The percentage of 18- to 25-year-old Americans who do not have health insurance has leveled off at the 24% range, after declining from about 28% after the healthcare law provision allowing adults up to age 26 to stay on a parent’s plan took effect.
The uninsured rate for 18- to 25-year-olds first began to decline in the fourth quarter of 2010 after the provision went into effect in September, falling to 26.3% from 28.0% in the third quarter of that year. It then declined further to 24% in the first quarter of 2011 and has remained at about that level since, with the exception of a slight temporary increase the third quarter of 2011.
The uninsured rate for 26- to 64-year-olds has also leveled off. Although, in contrast to 18- to 25-year-olds, the current uninsured rate for 26- to 64-year-olds has plateaued at a higher rate than in January 2008, when Gallup and Healthways first started tracking Americans’ health insurance coverage. Roughly one in five Americans in this age group report not having health insurance for the past year.

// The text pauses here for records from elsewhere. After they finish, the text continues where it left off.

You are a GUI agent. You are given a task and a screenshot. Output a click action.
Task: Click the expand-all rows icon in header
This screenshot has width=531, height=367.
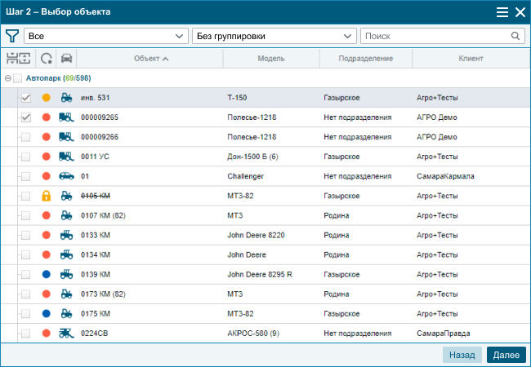click(x=25, y=59)
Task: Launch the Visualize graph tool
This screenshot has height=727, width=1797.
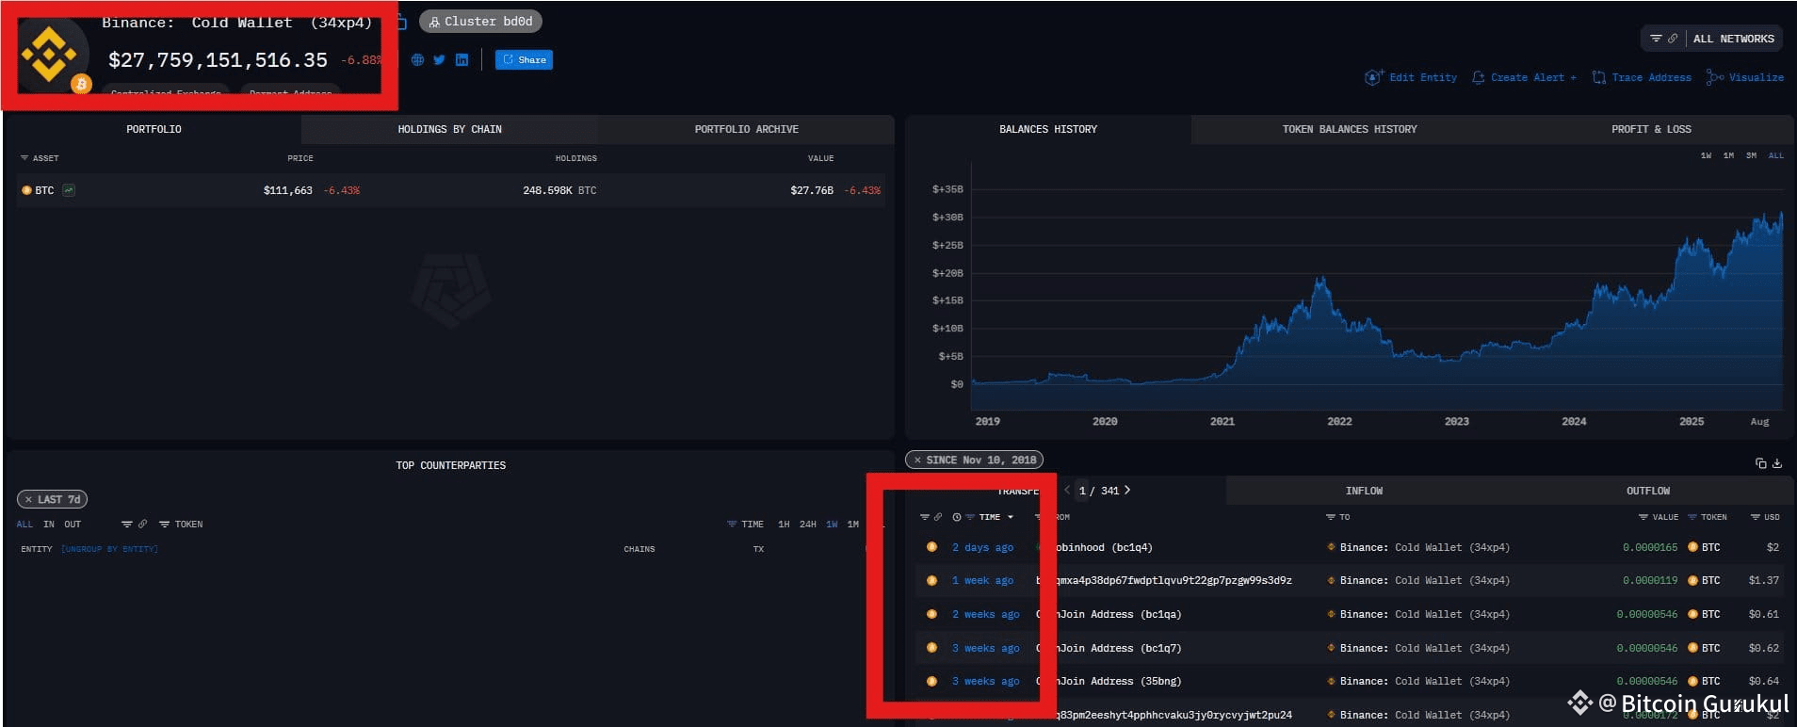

One of the political arguments in support of the Affordable Care Act (ObamaCare) is that by either the Supreme court striking down the law or a legislative/executive repeal that the government would be taking health insurance away from younger people who can join their parent’s plan.
Looking at the graph above, it is a whopping 4 per cent at best.

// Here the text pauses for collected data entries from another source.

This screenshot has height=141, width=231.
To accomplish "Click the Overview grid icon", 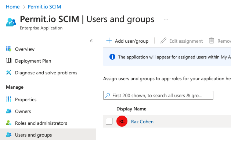I will point(8,49).
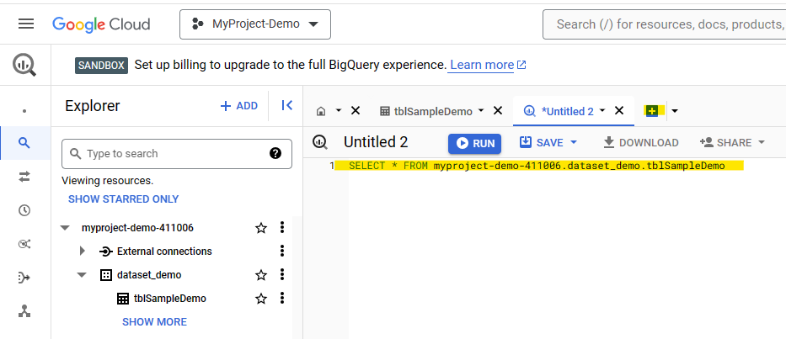Switch to the tblSampleDemo tab
786x339 pixels.
pos(433,111)
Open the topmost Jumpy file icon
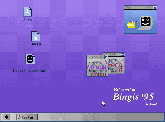The width and height of the screenshot is (165, 122). (27, 12)
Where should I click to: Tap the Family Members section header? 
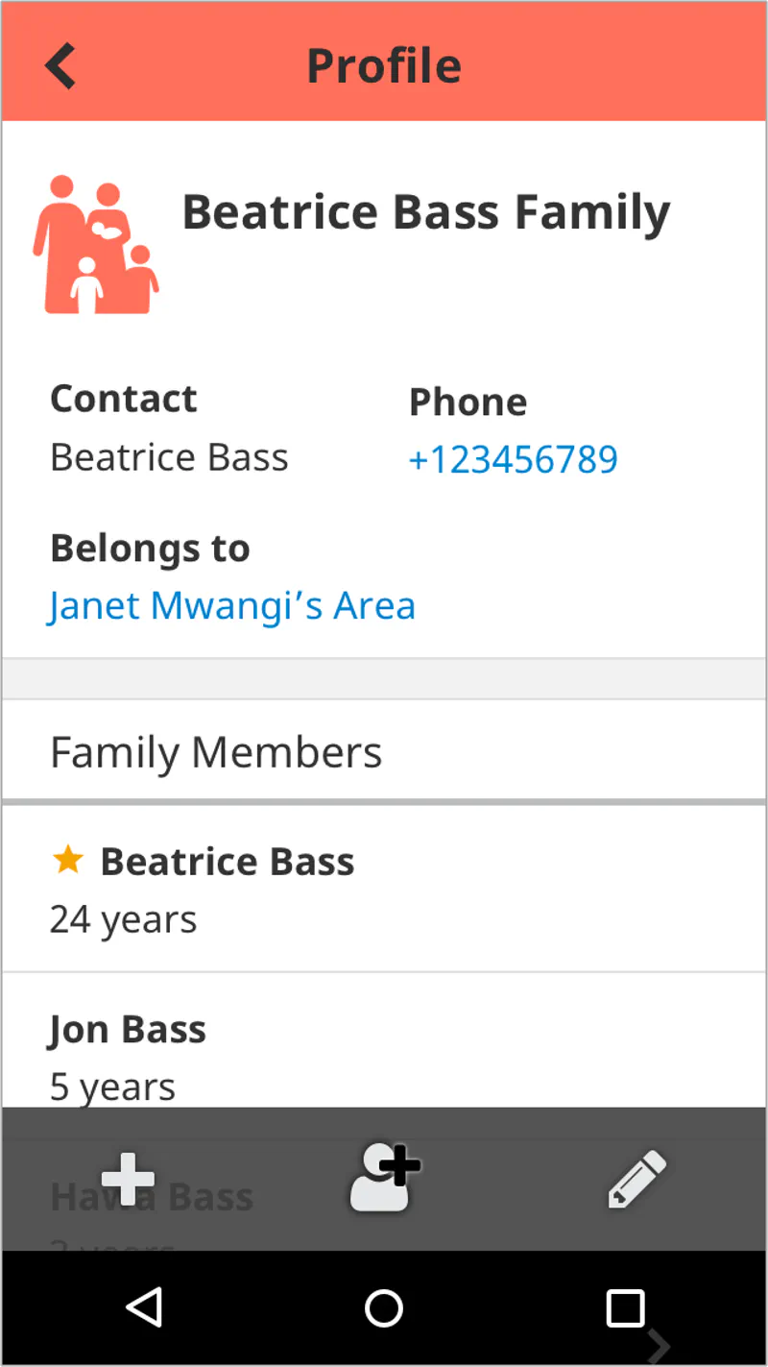click(384, 751)
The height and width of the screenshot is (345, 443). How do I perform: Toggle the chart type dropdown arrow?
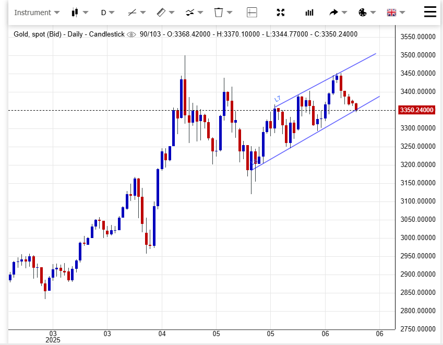[86, 13]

Not much of an argument, is it?
But, in the meantime, look what has happened to private health insurance after ObamaCare passed.
Overall, the percentage of all U.S. adults without health insurance was 17.3% in the first quarter of 2012, similar to its levels for the past year, although clearly lower than in 2008, 2009, and 2010. The increase in the percentage of all Americans who were uninsured in the second quarter of 2011 coincides with Gallup’s decision to include more cell phone-only respondents in the U.S. beginning April 1. Thus, some of the increase in the uninsured could reflect the greater representation of cell phone-only respondents — who tend to be younger — in Gallup samples.
Meanwhile, the percentage of all adults who get their health insurance through an employer has trended down — now at 44.5%. The percentage who have a government plan through Medicare, Medicaid, or military/veterans’ benefits has increased over time — now at 25.3%.
So, what does this all mean?
The U.S. Supreme Court last week heard arguments about the constitutionality of the 2010 healthcare law. During the hearings, the justices raised questions about how and if to save different parts of the health law should they decide against the individual mandate. While the final ruling is months away, if the court should decide to strike down the entire law — which includes the provision allowing those up to age 26 to stay on a parent’s health plans — many young adults who have recently gained coverage would likely lose it.
Still, even as the law remains intact for now, it appears that this part of the law that allows those up to age 26 to stay on a parent’s plan may have reached a saturation point. Although millions of people took advantage of this provision when it first went into effect, it does not seem at this point to be having any additional effect on the uninsured rate among young adults. This may be because all or most of those who qualify and have an interest in taking advantage of the provision have already done so. Or, it could be that only those who are most informed have taken part and many others are still unaware of this provision.